=== GIVEN INSTRUCTION ===
Copy the data below, swapping each "tab" for "section" and keeping everything else the same.

=== SUPPLIED MATERIAL ===
==============================
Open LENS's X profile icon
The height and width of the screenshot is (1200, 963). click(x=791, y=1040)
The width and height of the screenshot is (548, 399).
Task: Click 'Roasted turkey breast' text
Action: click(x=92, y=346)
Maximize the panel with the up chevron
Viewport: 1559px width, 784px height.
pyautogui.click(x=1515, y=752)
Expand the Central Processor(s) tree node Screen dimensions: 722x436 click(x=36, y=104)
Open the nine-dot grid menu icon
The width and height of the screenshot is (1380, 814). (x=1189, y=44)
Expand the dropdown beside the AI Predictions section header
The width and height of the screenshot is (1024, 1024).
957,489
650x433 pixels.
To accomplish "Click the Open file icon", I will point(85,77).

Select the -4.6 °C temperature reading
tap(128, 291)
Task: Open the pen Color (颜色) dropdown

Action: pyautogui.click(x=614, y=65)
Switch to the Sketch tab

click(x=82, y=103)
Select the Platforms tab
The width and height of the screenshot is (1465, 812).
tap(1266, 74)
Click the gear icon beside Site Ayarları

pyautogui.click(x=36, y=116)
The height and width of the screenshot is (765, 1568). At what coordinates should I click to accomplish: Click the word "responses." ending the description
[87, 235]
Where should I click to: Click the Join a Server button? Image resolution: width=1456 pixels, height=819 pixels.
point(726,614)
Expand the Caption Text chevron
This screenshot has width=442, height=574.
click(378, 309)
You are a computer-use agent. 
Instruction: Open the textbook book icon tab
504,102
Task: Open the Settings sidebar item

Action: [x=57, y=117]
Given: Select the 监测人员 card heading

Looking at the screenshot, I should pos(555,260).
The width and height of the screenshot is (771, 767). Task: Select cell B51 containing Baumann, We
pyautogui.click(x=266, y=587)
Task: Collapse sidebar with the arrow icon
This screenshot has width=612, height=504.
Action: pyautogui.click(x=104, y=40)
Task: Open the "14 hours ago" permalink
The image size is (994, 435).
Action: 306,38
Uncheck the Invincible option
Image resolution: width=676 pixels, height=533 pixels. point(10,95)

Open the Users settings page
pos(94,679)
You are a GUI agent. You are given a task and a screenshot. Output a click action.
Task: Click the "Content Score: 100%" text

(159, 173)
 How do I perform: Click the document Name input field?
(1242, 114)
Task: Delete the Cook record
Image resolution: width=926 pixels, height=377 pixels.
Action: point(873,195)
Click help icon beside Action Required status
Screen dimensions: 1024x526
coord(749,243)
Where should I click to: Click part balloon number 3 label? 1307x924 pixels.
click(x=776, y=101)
==============================
=== THE REPLY ===
Open LENS's X profile icon
The height and width of the screenshot is (1200, 963). click(x=791, y=1040)
The width and height of the screenshot is (548, 399).
Task: Click 'Roasted turkey breast' text
Action: click(x=92, y=346)
Maximize the panel with the up chevron
Viewport: 1559px width, 784px height.
pyautogui.click(x=1515, y=752)
Expand the Central Processor(s) tree node Screen dimensions: 722x436 click(x=36, y=104)
Open the nine-dot grid menu icon
The width and height of the screenshot is (1380, 814). (x=1189, y=44)
Expand the dropdown beside the AI Predictions section header
The width and height of the screenshot is (1024, 1024).
957,489
650x433 pixels.
To accomplish "Click the Open file icon", I will point(85,77).

Select the -4.6 °C temperature reading
tap(128, 291)
Task: Open the pen Color (颜色) dropdown

Action: pyautogui.click(x=614, y=65)
Switch to the Sketch section

click(x=82, y=103)
Select the Platforms section
The width and height of the screenshot is (1465, 812).
tap(1266, 74)
Click the gear icon beside Site Ayarları

pyautogui.click(x=36, y=116)
The height and width of the screenshot is (765, 1568). At what coordinates should I click to accomplish: Click the word "responses." ending the description
[87, 235]
Where should I click to: Click the Join a Server button? Image resolution: width=1456 pixels, height=819 pixels.
point(726,614)
Expand the Caption Text chevron
This screenshot has width=442, height=574.
click(378, 309)
You are a computer-use agent. 
Instruction: Open the textbook book icon section
504,102
Task: Open the Settings sidebar item

Action: [x=57, y=117]
Given: Select the 监测人员 card heading

Looking at the screenshot, I should pos(555,260).
The width and height of the screenshot is (771, 767). Task: Select cell B51 containing Baumann, We
pyautogui.click(x=266, y=587)
Task: Collapse sidebar with the arrow icon
This screenshot has width=612, height=504.
Action: pyautogui.click(x=104, y=40)
Task: Open the "14 hours ago" permalink
The image size is (994, 435).
Action: 306,38
Uncheck the Invincible option
Image resolution: width=676 pixels, height=533 pixels. point(10,95)

Open the Users settings page
pos(94,679)
You are a GUI agent. You are given a task and a screenshot. Output a click action.
Task: Click the "Content Score: 100%" text

(159, 173)
 How do I perform: Click the document Name input field?
(1242, 114)
Task: Delete the Cook record
Image resolution: width=926 pixels, height=377 pixels.
Action: point(873,195)
Click help icon beside Action Required status
Screen dimensions: 1024x526
coord(749,243)
Where should I click to: Click part balloon number 3 label? 1307x924 pixels.
click(x=776, y=101)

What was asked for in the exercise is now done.